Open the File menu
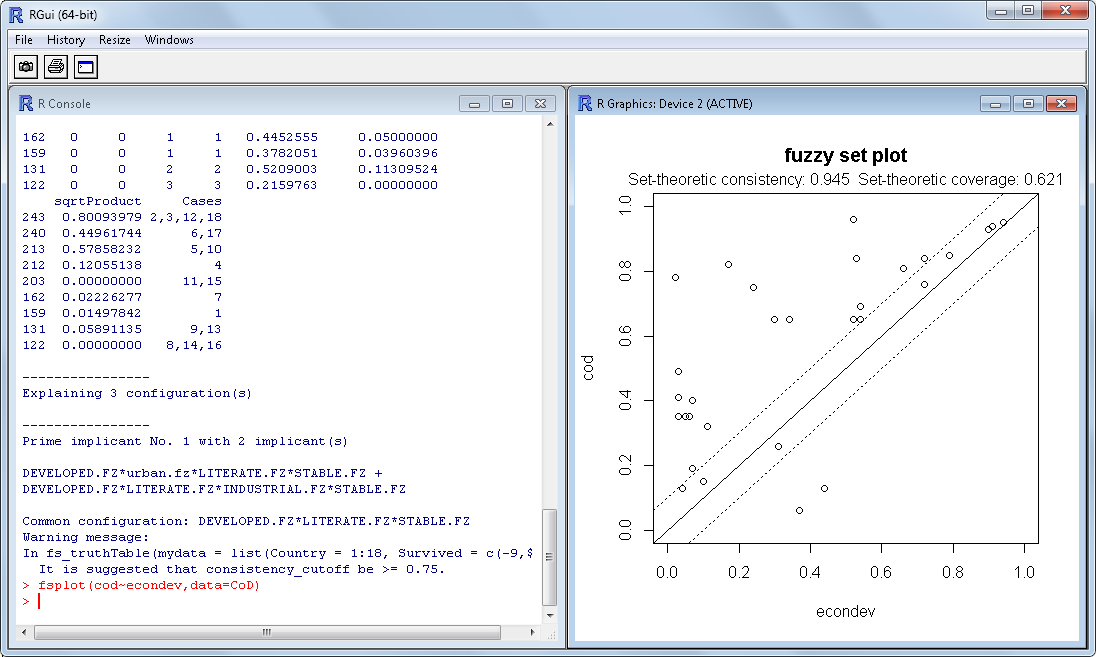This screenshot has width=1096, height=657. click(x=24, y=40)
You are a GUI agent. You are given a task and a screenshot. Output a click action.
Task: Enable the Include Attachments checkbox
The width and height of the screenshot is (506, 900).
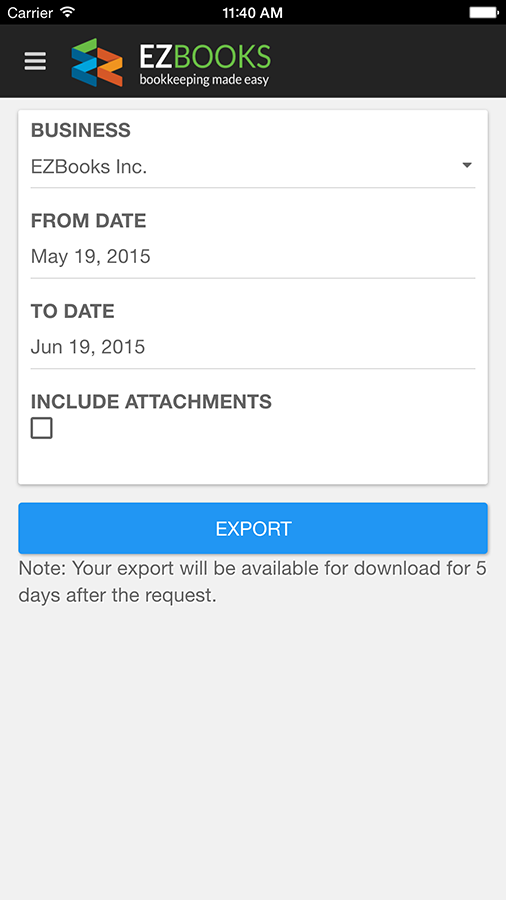pyautogui.click(x=41, y=428)
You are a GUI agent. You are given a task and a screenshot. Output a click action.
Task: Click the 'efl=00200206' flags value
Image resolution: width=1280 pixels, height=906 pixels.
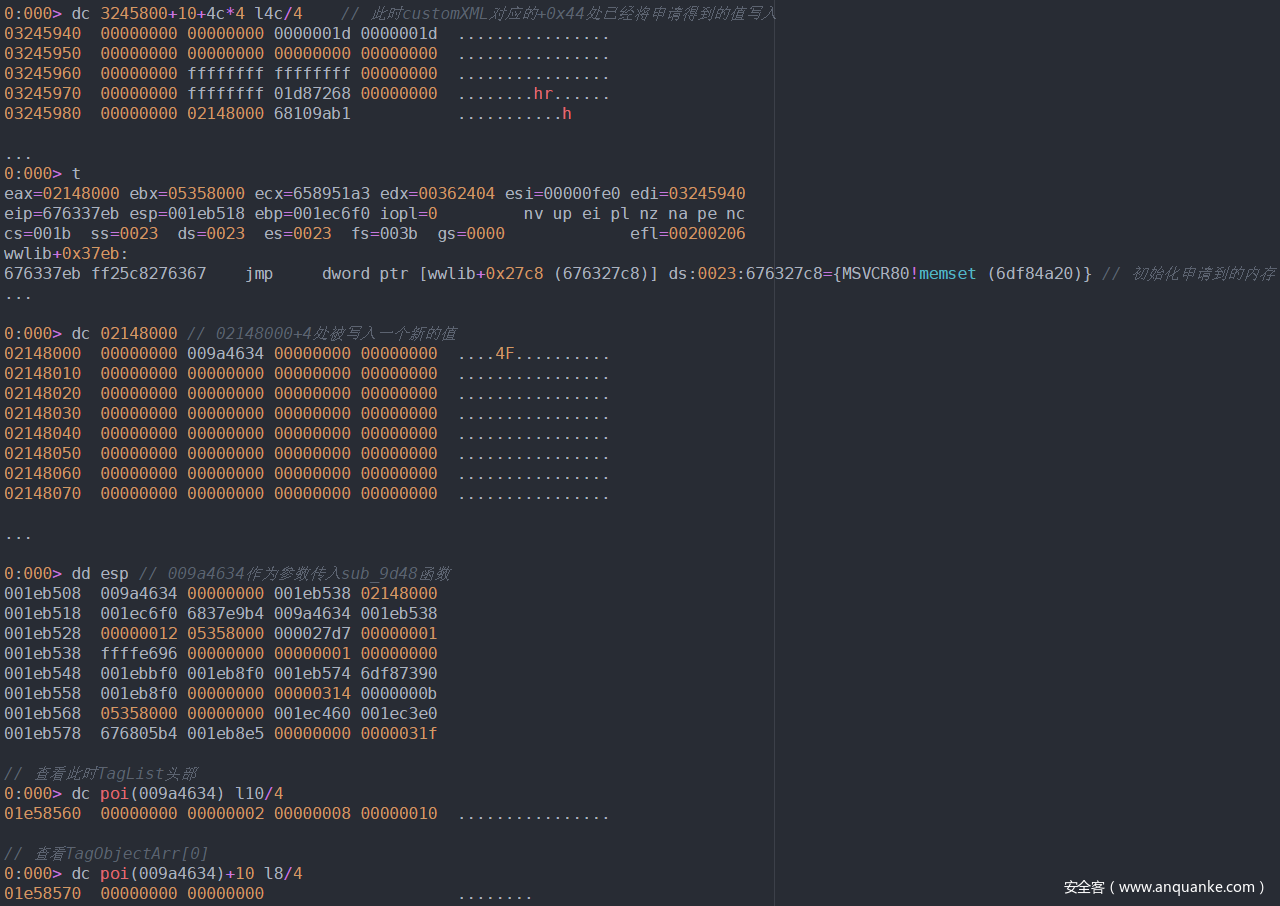click(687, 234)
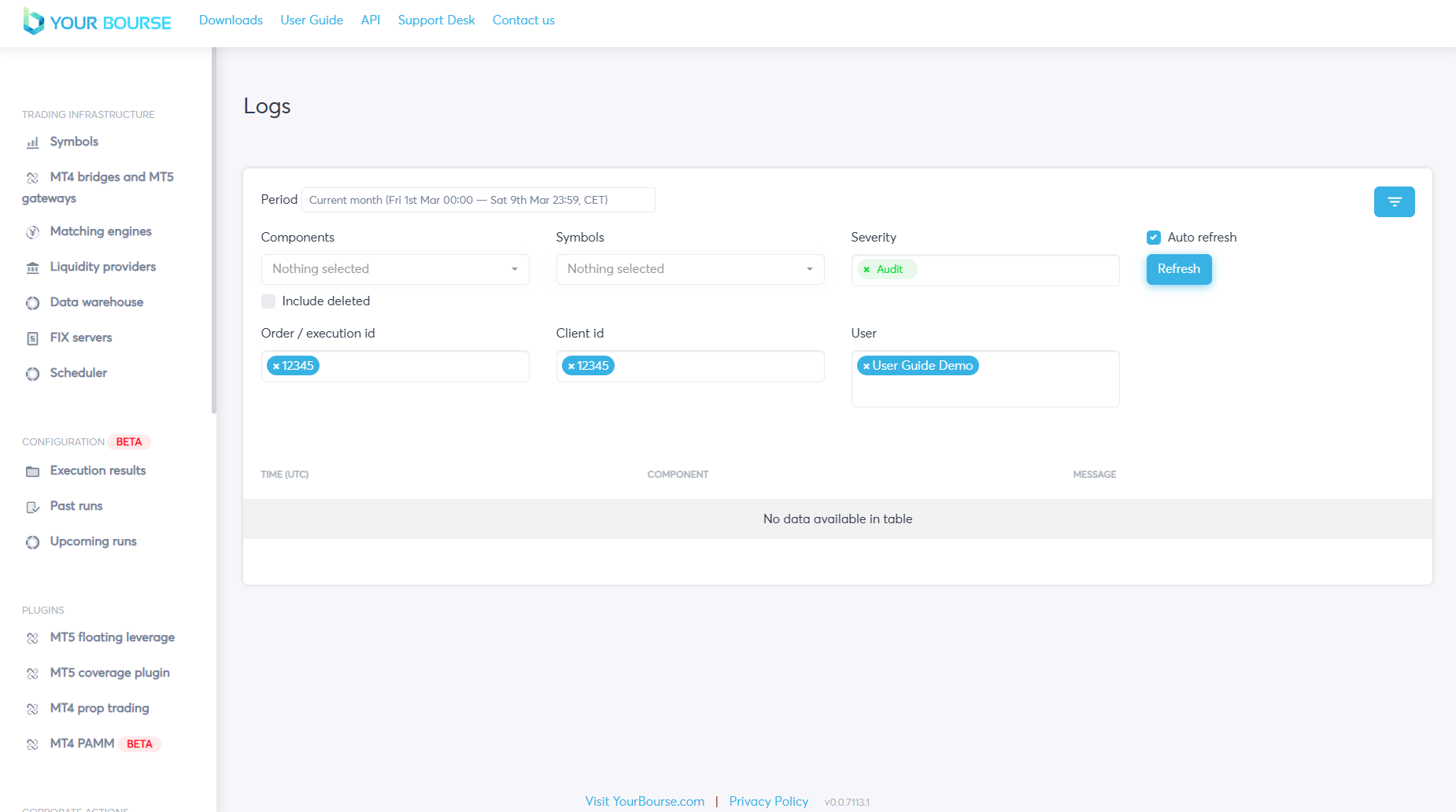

# # #

Set down every entry word for word, but omit the pictures.

Solution
Open the File menu
This screenshot has width=1096, height=657. click(x=24, y=40)
You are a GUI agent. You are given a task and a screenshot. Output a click action.
Task: Enable the Include Attachments checkbox
The width and height of the screenshot is (506, 900).
pyautogui.click(x=41, y=428)
You are a GUI agent. You are given a task and a screenshot. Output a click action.
Task: Click the 'efl=00200206' flags value
Image resolution: width=1280 pixels, height=906 pixels.
click(687, 234)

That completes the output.